DBRS Downgrades Merrill Lynch

| About: Merrill Lynch (MER)

DBRS has downgraded all of its long-term credit ratings for Merrill Lynch & Co. (MER) and warned that any future sizable losses will likely result in another downgrade. DBRS lowered its rating to A (high) from AA (low), saying Merrill’s expected $5.7-billion pre-tax write-down exceeded its forecast.

The ratings agency said:

After a sequence of quarterly losses that have needed to be offset by various capital raising actions, asset reductions and asset sales, DBRS views Merrill Lynch’s financial flexibility as considerably reduced.
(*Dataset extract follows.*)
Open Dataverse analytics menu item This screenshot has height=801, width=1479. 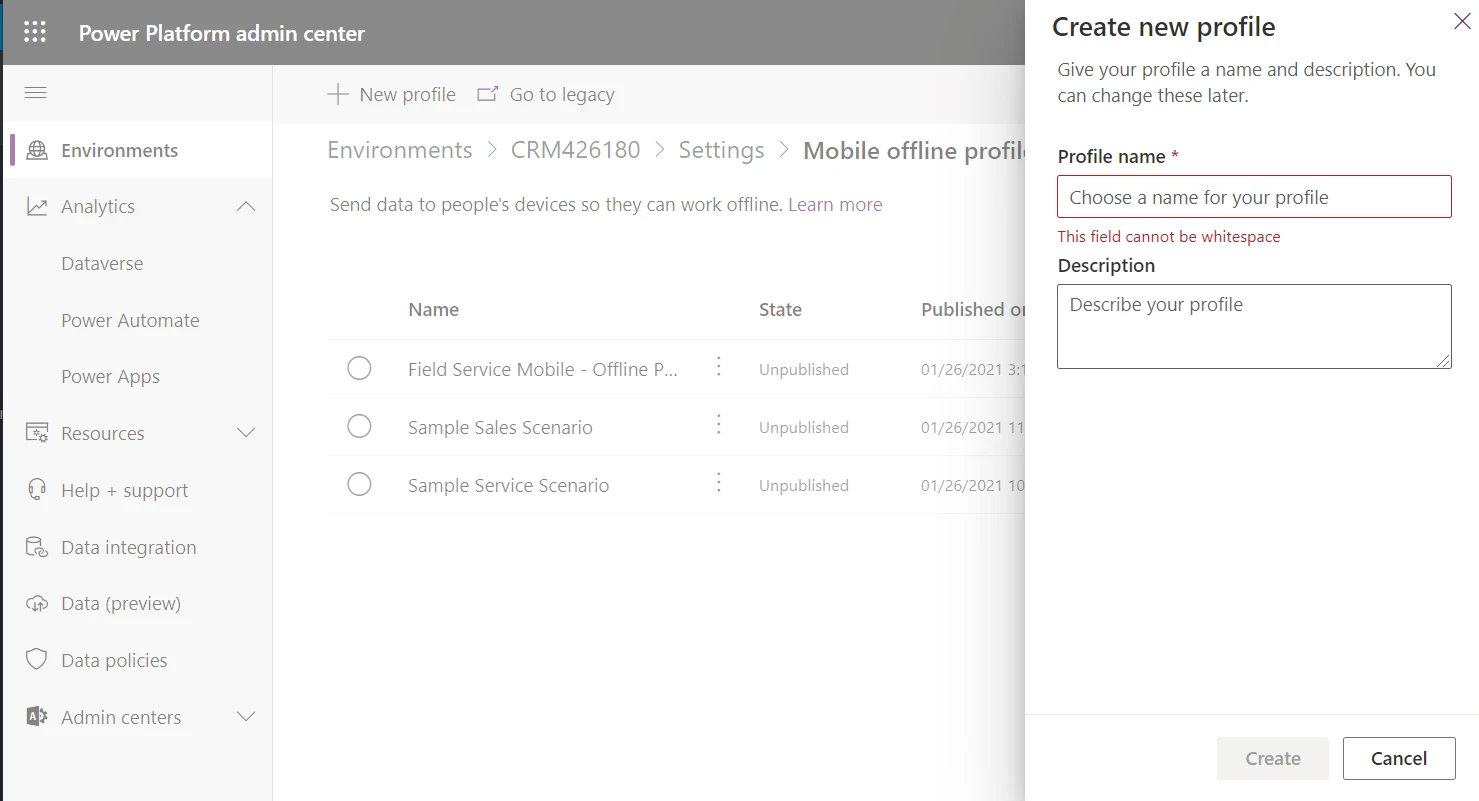[102, 264]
While successful in lowering the company’s risk profile, this combination of actions continues to draw down the company’s potential resources.
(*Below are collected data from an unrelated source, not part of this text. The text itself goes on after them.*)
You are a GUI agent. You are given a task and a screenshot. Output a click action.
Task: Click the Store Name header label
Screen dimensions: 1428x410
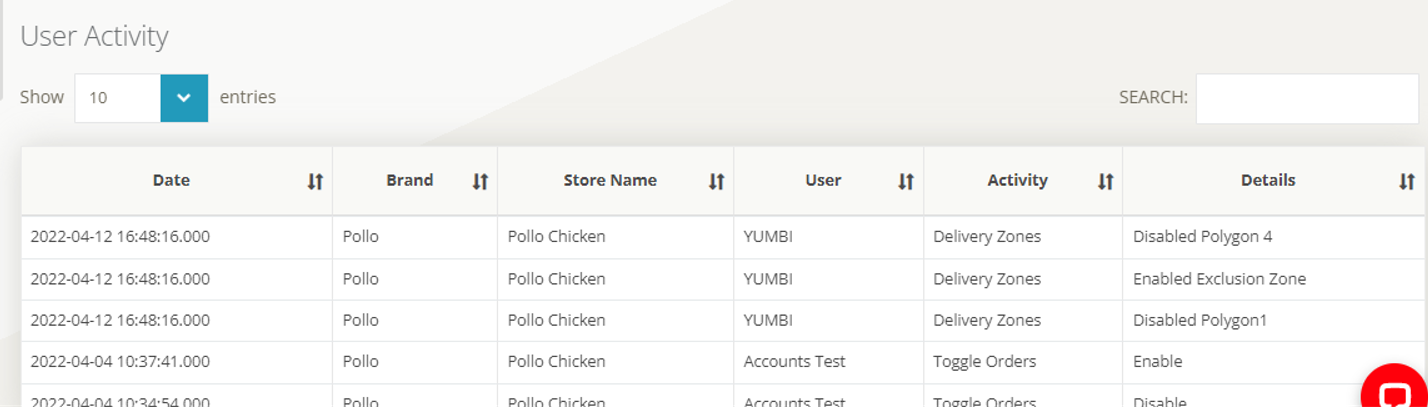click(x=610, y=181)
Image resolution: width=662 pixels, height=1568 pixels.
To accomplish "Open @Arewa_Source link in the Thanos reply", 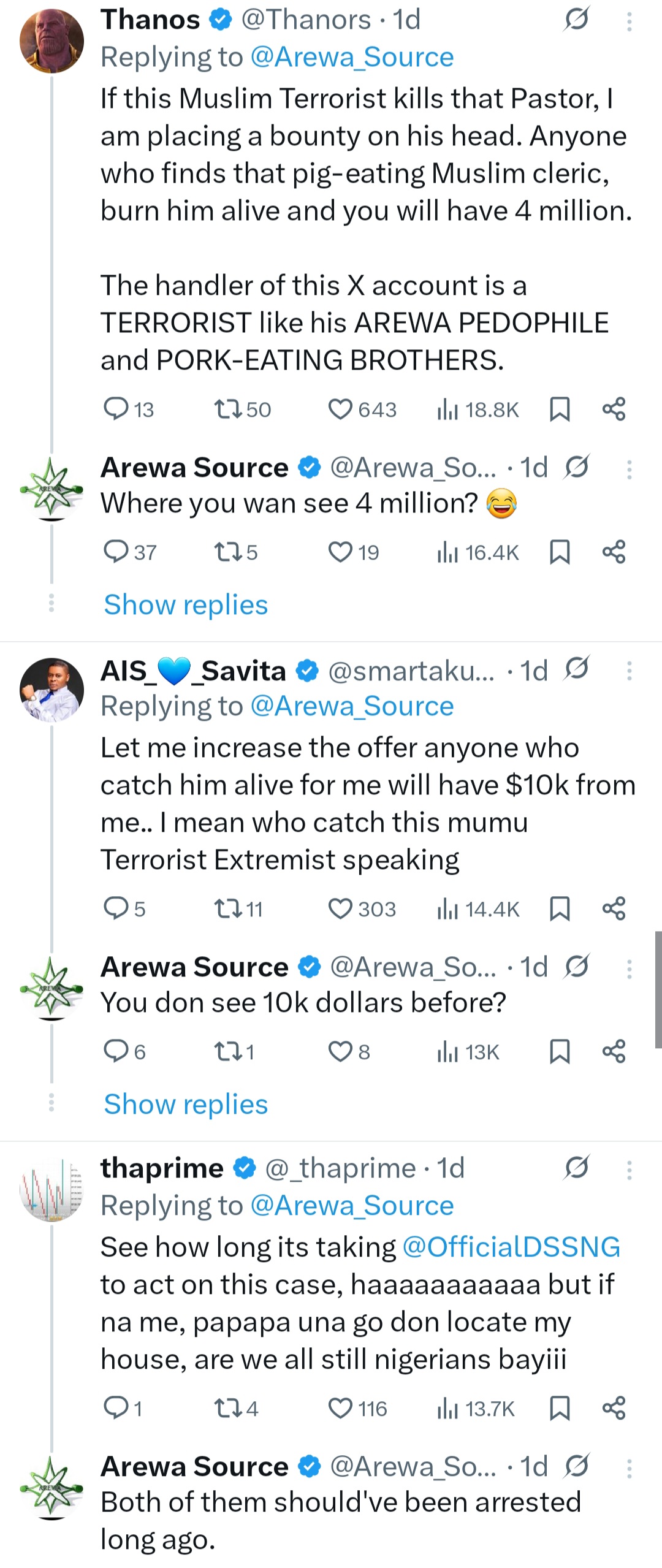I will [352, 57].
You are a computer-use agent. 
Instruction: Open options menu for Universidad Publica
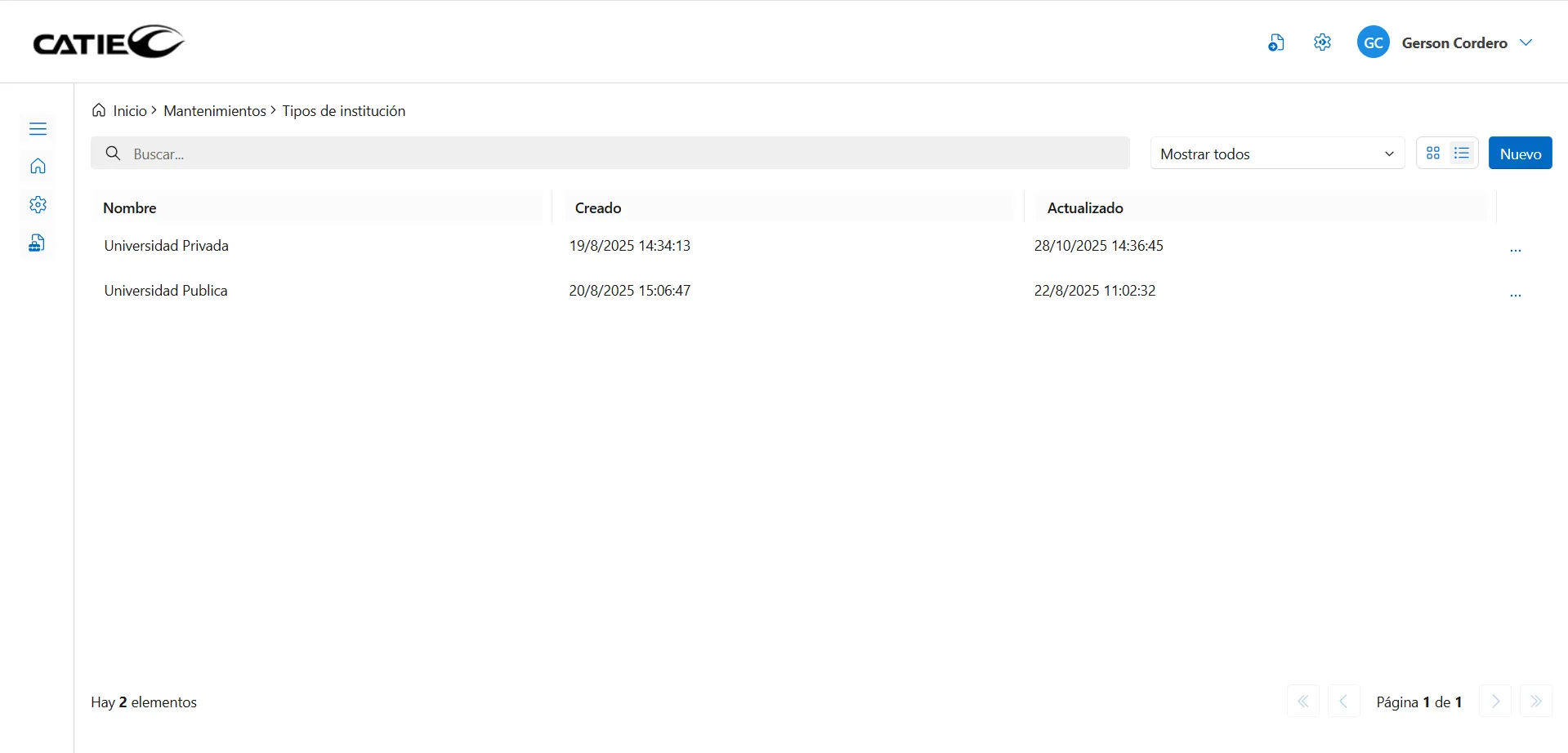(x=1515, y=295)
In terms of Merrill’s sale of $30.6-billion in ABS CDOs to an affiliate of Lone Star Funds for $6.7-billion, DBRS noted that Merrill still has some indirect exposure through its 75% financing for the transaction.

Merrill’s $8.8-billion in gross exposure to ABS CDOs, along with its large exposure to other problematic asset classes suggest the potential for more write-downs ahead, DBRS said, noting that “the general operating environment remains very difficult.”

It also said any sale of investment management firm Blackrock could result in a ratings downgrade.

The ratings agency said:

BlackRock is a core business and any sale or partial sale would be a signal that Merrill is running out of capital raising options.

If Merrill’s underlying earnings remain solid, it proves to deal well with risk in various asset classes and returns to profitability by the end of the year, DBRS said Merrill’s rating could revert to “stable.”